Jesus does not excuse their what? Sins? They sound like those depicted in Leviticus 16:16, sinners in need of grace—precisely what they get on Yom Kippur with all that blood.

She continues:

Man cannot meet these charges himself. In his sin-stained garments, confessing his guilt, he stands before God. But Jesus our Advocate presents an effectual plea in behalf of all who by repentance and faith have committed the keeping of their souls to Him. He pleads their cause and vanquishes their accuser by the mighty arguments of Calvary. . . .

. . . But while we should realize our sinful condition, we are to rely upon Christ as our righteousness, our sanctification, and our redemption. We cannot answer the charges of Satan against us. Christ alone can make an effectual plea in our behalf. He is able to silence the accuser with arguments founded not upon our merits, but on His own.6

Sin-stained garments? Guilt? Sinful condition? No wonder they need arguments founded on Christ’s merits, not their own.

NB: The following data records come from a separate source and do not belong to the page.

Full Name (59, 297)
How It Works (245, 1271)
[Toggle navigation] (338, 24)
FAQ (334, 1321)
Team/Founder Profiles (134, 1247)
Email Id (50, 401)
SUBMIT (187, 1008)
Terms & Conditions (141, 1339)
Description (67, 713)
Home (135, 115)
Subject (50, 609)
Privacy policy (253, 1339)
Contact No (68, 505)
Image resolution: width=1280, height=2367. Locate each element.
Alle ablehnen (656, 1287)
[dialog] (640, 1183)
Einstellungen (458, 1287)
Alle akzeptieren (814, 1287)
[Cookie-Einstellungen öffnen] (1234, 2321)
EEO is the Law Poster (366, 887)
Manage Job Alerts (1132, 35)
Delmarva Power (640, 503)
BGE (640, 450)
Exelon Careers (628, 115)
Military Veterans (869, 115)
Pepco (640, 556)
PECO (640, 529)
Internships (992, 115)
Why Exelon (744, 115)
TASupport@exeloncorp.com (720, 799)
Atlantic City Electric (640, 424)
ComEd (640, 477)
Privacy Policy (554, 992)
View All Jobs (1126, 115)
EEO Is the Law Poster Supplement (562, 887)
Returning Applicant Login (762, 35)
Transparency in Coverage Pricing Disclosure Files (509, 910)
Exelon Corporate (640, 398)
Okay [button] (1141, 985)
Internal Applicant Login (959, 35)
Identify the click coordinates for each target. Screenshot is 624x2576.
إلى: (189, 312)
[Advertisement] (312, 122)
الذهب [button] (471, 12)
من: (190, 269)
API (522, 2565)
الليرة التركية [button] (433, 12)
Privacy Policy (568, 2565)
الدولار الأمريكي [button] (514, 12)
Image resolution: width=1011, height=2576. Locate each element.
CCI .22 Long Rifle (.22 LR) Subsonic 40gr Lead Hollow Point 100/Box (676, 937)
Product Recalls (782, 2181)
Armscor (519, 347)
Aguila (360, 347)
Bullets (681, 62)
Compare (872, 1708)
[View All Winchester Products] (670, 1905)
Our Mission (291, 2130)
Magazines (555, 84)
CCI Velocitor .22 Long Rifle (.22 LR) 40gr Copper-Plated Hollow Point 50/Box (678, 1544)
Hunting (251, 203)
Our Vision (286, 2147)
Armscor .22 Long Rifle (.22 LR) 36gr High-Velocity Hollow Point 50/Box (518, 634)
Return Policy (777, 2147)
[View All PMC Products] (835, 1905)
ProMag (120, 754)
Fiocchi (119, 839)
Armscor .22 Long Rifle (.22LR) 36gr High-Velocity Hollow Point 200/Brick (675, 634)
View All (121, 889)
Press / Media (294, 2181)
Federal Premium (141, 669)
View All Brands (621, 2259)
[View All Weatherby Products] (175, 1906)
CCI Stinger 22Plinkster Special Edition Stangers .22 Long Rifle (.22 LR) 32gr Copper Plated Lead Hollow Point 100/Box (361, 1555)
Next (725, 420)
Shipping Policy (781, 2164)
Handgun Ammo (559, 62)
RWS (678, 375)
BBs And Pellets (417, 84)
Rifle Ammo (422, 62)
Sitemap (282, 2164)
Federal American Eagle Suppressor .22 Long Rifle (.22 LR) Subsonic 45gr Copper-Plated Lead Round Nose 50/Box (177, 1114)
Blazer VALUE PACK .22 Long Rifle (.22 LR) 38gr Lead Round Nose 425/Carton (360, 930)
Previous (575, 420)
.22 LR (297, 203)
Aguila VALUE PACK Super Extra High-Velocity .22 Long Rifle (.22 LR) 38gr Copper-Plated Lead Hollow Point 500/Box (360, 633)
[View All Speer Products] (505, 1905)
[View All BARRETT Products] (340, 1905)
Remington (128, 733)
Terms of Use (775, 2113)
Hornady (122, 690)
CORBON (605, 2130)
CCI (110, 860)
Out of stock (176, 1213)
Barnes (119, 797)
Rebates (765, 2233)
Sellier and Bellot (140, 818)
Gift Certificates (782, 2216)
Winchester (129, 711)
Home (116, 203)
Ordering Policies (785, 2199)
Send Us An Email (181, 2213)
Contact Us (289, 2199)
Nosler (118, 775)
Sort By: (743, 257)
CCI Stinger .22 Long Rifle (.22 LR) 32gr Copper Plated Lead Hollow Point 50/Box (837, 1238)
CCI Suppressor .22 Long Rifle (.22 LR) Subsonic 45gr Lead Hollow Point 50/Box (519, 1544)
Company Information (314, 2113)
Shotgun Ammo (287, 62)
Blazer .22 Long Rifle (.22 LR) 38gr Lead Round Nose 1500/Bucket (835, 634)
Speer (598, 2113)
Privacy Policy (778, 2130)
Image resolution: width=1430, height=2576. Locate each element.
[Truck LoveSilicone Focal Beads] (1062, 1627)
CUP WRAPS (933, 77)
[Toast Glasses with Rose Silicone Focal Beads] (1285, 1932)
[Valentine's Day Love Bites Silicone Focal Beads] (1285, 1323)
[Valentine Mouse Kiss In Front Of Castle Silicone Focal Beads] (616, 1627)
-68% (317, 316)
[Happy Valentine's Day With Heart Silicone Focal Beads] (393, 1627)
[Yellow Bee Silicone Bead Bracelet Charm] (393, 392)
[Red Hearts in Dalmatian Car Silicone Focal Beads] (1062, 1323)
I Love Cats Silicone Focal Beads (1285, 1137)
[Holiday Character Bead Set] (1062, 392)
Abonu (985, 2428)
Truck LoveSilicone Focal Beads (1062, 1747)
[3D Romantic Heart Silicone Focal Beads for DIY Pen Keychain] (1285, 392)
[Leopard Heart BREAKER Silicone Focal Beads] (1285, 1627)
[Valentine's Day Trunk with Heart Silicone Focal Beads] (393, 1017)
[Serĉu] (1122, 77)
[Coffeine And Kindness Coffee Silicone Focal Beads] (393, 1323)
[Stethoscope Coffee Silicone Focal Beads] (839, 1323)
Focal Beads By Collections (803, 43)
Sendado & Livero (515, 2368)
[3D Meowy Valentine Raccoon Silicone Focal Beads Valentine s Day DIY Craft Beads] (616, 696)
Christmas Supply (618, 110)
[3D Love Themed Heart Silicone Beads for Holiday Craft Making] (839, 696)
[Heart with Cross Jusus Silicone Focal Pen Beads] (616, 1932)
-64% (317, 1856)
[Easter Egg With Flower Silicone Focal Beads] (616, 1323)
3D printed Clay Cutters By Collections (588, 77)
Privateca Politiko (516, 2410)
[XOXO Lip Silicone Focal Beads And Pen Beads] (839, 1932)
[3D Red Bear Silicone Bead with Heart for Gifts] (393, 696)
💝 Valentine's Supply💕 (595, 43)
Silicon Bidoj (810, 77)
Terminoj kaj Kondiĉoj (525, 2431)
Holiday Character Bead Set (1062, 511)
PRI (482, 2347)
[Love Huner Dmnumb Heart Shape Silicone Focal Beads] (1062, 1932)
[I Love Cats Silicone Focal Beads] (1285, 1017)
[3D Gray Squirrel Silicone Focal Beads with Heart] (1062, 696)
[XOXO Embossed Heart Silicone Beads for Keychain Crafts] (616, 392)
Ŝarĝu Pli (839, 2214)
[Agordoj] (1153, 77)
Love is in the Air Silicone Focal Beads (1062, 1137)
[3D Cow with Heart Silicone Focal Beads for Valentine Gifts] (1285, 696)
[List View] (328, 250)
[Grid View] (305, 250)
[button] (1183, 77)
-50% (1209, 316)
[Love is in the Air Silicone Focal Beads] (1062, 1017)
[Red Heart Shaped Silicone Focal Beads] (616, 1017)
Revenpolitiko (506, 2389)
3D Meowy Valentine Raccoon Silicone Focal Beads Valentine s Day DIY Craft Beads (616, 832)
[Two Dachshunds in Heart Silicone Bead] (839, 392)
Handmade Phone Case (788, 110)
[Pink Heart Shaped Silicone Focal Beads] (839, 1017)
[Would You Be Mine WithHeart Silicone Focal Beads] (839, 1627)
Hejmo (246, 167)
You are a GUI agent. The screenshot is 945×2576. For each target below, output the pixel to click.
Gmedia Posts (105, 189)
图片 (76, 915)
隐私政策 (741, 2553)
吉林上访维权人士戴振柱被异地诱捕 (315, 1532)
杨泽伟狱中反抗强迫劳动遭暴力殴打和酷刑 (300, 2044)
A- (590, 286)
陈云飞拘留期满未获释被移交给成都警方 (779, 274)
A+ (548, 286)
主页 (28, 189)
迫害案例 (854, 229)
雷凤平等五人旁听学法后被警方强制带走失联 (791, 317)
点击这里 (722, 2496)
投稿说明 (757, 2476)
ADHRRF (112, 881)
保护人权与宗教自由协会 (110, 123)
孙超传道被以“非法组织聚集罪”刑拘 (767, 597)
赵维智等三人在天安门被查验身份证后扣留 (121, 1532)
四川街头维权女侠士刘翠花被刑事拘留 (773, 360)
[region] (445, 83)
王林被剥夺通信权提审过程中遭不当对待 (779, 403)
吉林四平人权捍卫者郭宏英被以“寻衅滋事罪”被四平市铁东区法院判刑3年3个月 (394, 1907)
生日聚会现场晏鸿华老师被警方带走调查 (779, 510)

Harmony with the law of God

But what about the judgment by works? How does that fit in here? She writes: “All who have truly repented of sin, and by faith claimed the blood of Christ as their atoning sacrifice, have had pardon entered against their names in the books of heaven; as they have become partakers of the righteousness of Christ, and their characters are found to be in harmony with the law of God, their sins will be blotted out, and they themselves will be accounted worthy of eternal life.”7

The key phrase is “their characters found in harmony with the law of God.” “Found” as in investigated; “found” as in judged. Their works, their deeds, and “every secret thing” are exposed, revealed, and what do they show: sinlessness, or a people who—having “become partakers of the righteousness of Christ”—manifest characters “in harmony with the law of God”?

Whatever their faults, whatever their past mistakes, now their lives, works, deeds, and words show the reality of their faith and the depth of their repentance (“Jesus does not excuse their sins, but shows their penitence and faith8). The judgment, therefore, is not when God finally decides to accept or reject us but when He finalizes our choice whether or not we have truly accepted Him, a choice made manifest by our works. And those works reveal a life “in harmony with the law of God.”

In 1962 the Americans launched Mariner 1, which quickly veered off course. After a few minutes airborne but before the rocket could damage anything below, a NASA engineer had it self-destruct.

What happened? One letter of computer code was wrong. One. Though the code was basically “in harmony” with what was needed, it was not exact, and the launch failed.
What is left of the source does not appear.